RICHARD GRAYSCIENCE CORRESPONDENT (firstname.lastname@example.org)
SCOTTISH engineers are developing a gigantic “slingshot” to transport cargo to the moon as part of a European project to set up a base on the lunar surface.
Dr Gianmarco Radice and Professor Matthew Cartmell, from Glasgow University, have been given funding by the European Space Agency to develop their new system to send food, water and raw materials to the moon.
They claim that by attaching cargo to a set of giant cables orbiting the Earth it is possible to propel the materials to the moon with a fraction of the fuel needed to send it in rockets.

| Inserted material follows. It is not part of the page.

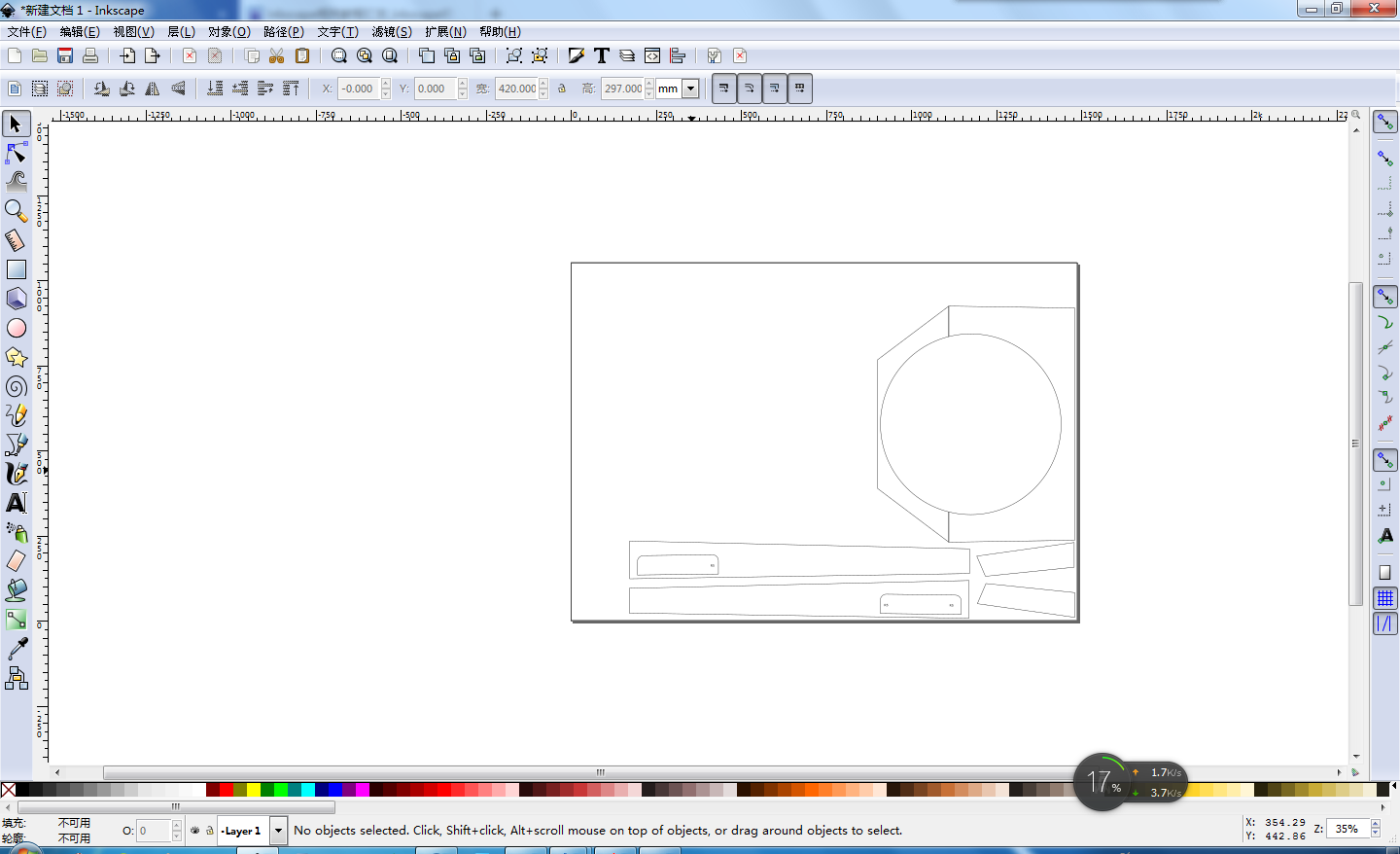
Task: Pick the Spiral tool in toolbox
Action: click(17, 386)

The system works by exploiting the centrifugal force that builds up when an object is in orbit. Radice claims cargo taken up by space shuttle from Earth can be offloaded onto an orbiting “tether”. The huge cables, several kilometres long, will then spin around before propelling the cargo towards the moon.
If the cable is long enough and the orbital speed of the system is high enough, the cargo will undergo an acceleration process. A second “tether” orbiting the moon would catch the cargo and it could be retrieved by a short-range shuttle to be taken down to the lunar surface.

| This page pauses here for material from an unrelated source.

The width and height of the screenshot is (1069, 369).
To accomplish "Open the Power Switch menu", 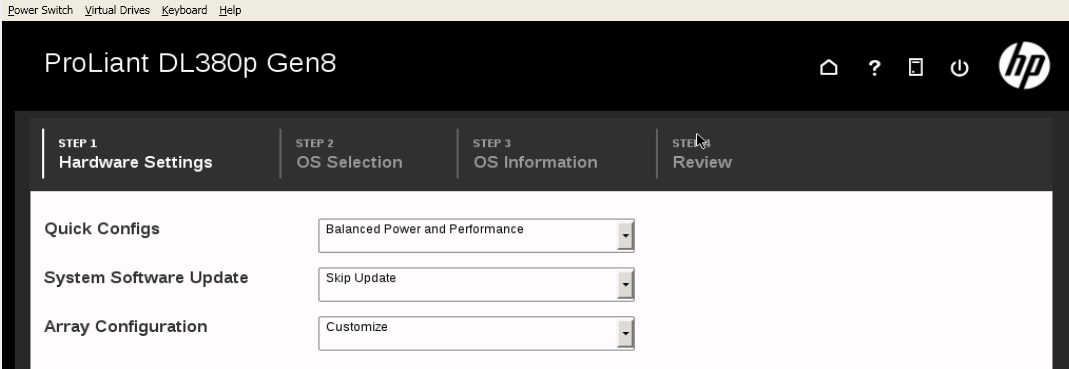I will (40, 10).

Radice said: “The European Space Agency is looking for a cheaper way of sending cargo to the moon than using traditional rockets which use up huge amounts of fuel.
“Tether systems are an extremely attractive possibility for space transportation as they do not require any fuel.
“We can tether a central mass in orbit around the Earth on thin, rigid cables and attach a payload at the other end. By releasing the payload at the right time, its velocity would increase while the other mass would slow down and drop an orbit towards the earth. It works like a slingshot but on a much bigger scale.”
The project was selected by the ESA from more than 50 applications proposing transportation systems to the moon. The team have been awarded £7,000 to produce a working model in the next three months before reporting back to ESA bosses about the efficiency and cost implications.
Cartmell has already tested the theory using weights on an ice rink and now hopes to build a larger model to help perfect “catching” the payload.
Radice added: “If we get good enough results then we would be hoping for a bigger amount of funding to conduct a longer term project. There are a number of practical issues that have to be addressed, as the cables are kilometres long and have to be extremely resistant to collisions from debris impacts.”